(Saved entries)
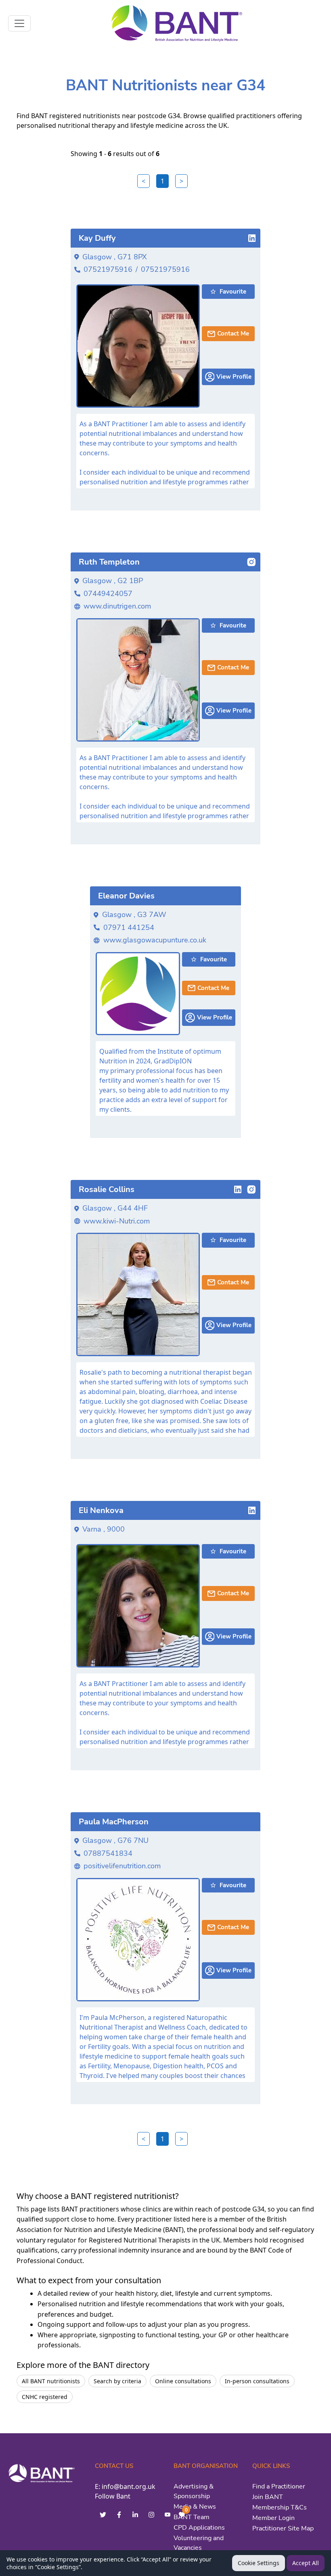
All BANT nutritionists (51, 2381)
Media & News (195, 2506)
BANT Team (191, 2517)
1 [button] (162, 181)
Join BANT (267, 2497)
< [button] (143, 181)
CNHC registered (44, 2397)
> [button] (181, 181)
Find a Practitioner (278, 2486)
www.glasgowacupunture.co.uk (154, 940)
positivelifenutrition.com (122, 1866)
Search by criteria (117, 2381)
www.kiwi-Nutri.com (117, 1221)
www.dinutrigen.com (117, 606)
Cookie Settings (258, 2563)
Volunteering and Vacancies (199, 2543)
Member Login (273, 2517)
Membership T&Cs (279, 2507)
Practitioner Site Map (283, 2528)
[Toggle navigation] (19, 23)
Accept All (305, 2563)
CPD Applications (199, 2527)
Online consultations (183, 2381)
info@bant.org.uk (128, 2486)
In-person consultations (257, 2381)
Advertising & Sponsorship (194, 2491)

→ **Task statement**: Nothing but the lines from the one containing "positivelifenutrition.com (122, 1866)" to the end of the records above should appear, each copied exactly.

→ **Solution for this problem**:
positivelifenutrition.com (122, 1866)
Search by criteria (117, 2381)
www.kiwi-Nutri.com (117, 1221)
www.dinutrigen.com (117, 606)
Cookie Settings (258, 2563)
Volunteering and Vacancies (199, 2543)
Member Login (273, 2517)
Membership T&Cs (279, 2507)
Practitioner Site Map (283, 2528)
[Toggle navigation] (19, 23)
Accept All (305, 2563)
CPD Applications (199, 2527)
Online consultations (183, 2381)
info@bant.org.uk (128, 2486)
In-person consultations (257, 2381)
Advertising & Sponsorship (194, 2491)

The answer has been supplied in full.